The accusation lands square in my chest. He’s right. She didn’t.
“Yes, sir.”
“She’s been sneaking around, lying about being with friends when she’s really with you.” Cash’s voice hardens. “The daughter I raised doesn’t behave this way, and especially not before the two of you started seeing each other.”
“I understand.”
Cash watches me for a long moment. His jaw works like he’s chewing on something he doesn’t want to say.
A long silence stretches between us. The horses drift closer, hooves soft against the dirt. One nickers low in its throat.
“Does she know?”
The question doesn’t register at first. Three words, dropped so quietly into the morning air that for a moment I think I’ve misheard him.
Then my brain catches up.
My grip tightens on the fence rail until a splinter bites into my palm.
He knows. Somehow he knows, which means my dad told him, which means this conversation was never just about the lying. Cash didn’t walk me out here to dress me down for keeping Joey out late. He walked me out here because he needed to look me in the eye when he asked this.
The horses have drifted closer. One pushes its nose against the rail a few feet down, exhaling slow and warm into the morning air. I fix my gaze on it because I can’t look at Cash right now.
I’ve started this conversation in my head more times than I can count.
Rehearsed the words, found the right entry point, talked myself into it and back out of it in the same breath.
What stops me every time isn’t the telling.
It’s the moment after. The way Joey will look at me once she knows, that quiet recalibration behind her eyes, the shift I won’t be able to un-see.
She spends her days rebuilding broken things.
She’s extraordinary at it. And I cannot be that for her. I refuse to be.
“No.”
Cash nods slowly. “Are you planning to tell her?”
“I was going to.”
“I love you, Jesse.” Cash turns to face me, his forearm leaning on the weathered fence. “But Joey is my daughter, and I need to believe she’s safe with you.”
Safe.
This is exactly what I was afraid of. The reason I spent years keeping my distance. The reason I should have never let myself touch her in the first place.

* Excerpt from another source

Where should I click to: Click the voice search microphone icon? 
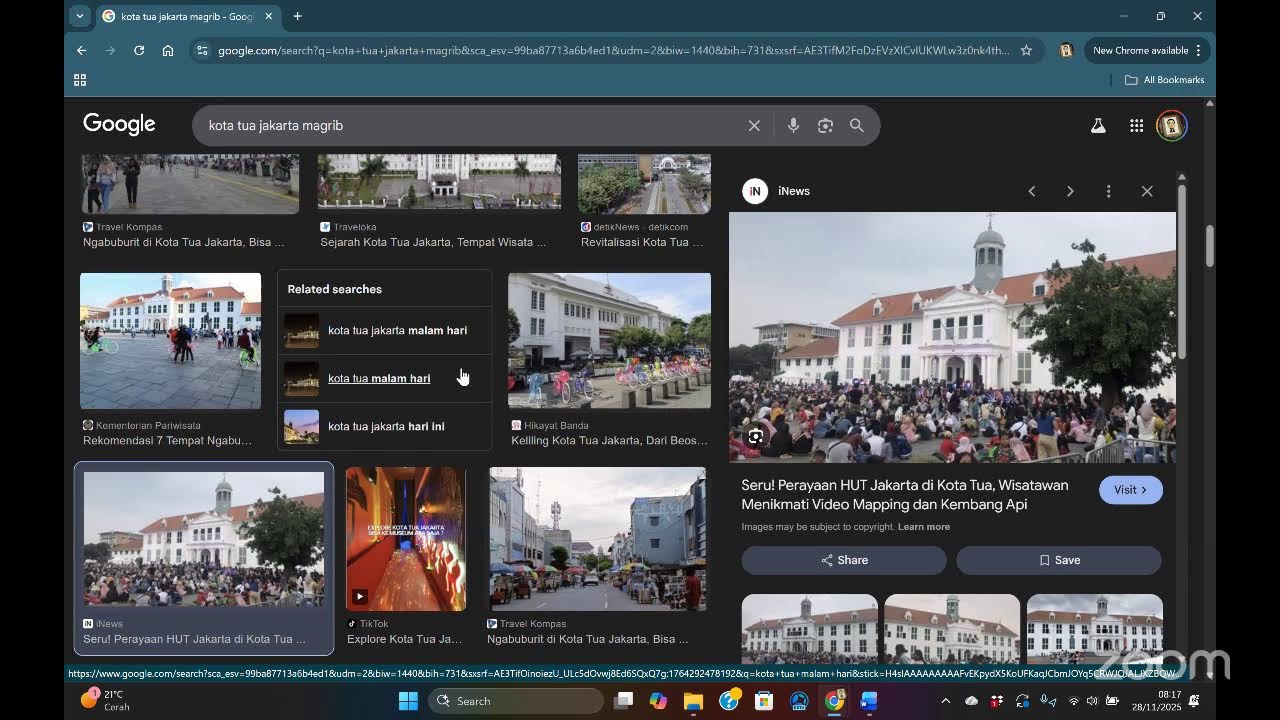coord(793,125)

“I would never hurt her,” I say, steadier than I feel on the inside. “Never.”
Cash’s jaw tightens. “Not intentionally.”
He thinks I’m dangerous. He thinks I’ll hurt her. Maybe he’s right, but I’m already too deep in this, and I can’t give her up even though I should. Even though everything inside of me says she’ll be better off without me. I’m selfish in the worst way.
“I love her, Cash,” I say, exhaustion stripping away any polish. “I’ve loved her my whole life. You think I haven’t spent years staying away from her because I was terrified of exactly this?”
Cash’s expression doesn’t soften. “And yet here we are.”
He holds my gaze for a long moment. Something flickers behind his eyes. Not approval, but maybe something close to reluctant respect.
“She deserves to make her choice with the full picture,” he says quietly.
“I’m going to tell her.” The words come out unsteady. “I will.”
Cash nods once. “See that you do.”
Cash pushes off the fence and walks back toward the house.
Joey intercepts me before I make it to my car. She must have been watching from the window because she’s breathless, color sitting high on her cheeks, a strand of hair clinging to her lip.
“What happened? What did he say to you?” Her hands find my chest, pressing flat against my sternum. “Jesse, talk to me.”
“Everything’s fine.” I catch her wrists, gentle but firm. “We talked. He’s not thrilled about the lying, but he’ll come around.”
“You’re shaking.”
Am I? I hadn’t noticed.
“I’m tired.” I lift her hands to my mouth, pressing a kiss to her knuckles. “Didn’t sleep, remember? I need to go home and crash for a few hours.”
“Let me come with you.”
“No,” I say, sharper than I mean to. I soften my grip on her hands, forcing calm into my voice. “Stay here. Smooth things over with your parents. I’ll call you later.”
“Jesse,” she pleads.
“I love you,” I tell her, and it’s the only true thing I have left to give her. “I’ll call you later, okay?”
I kiss her forehead and climb into my car before she can argue.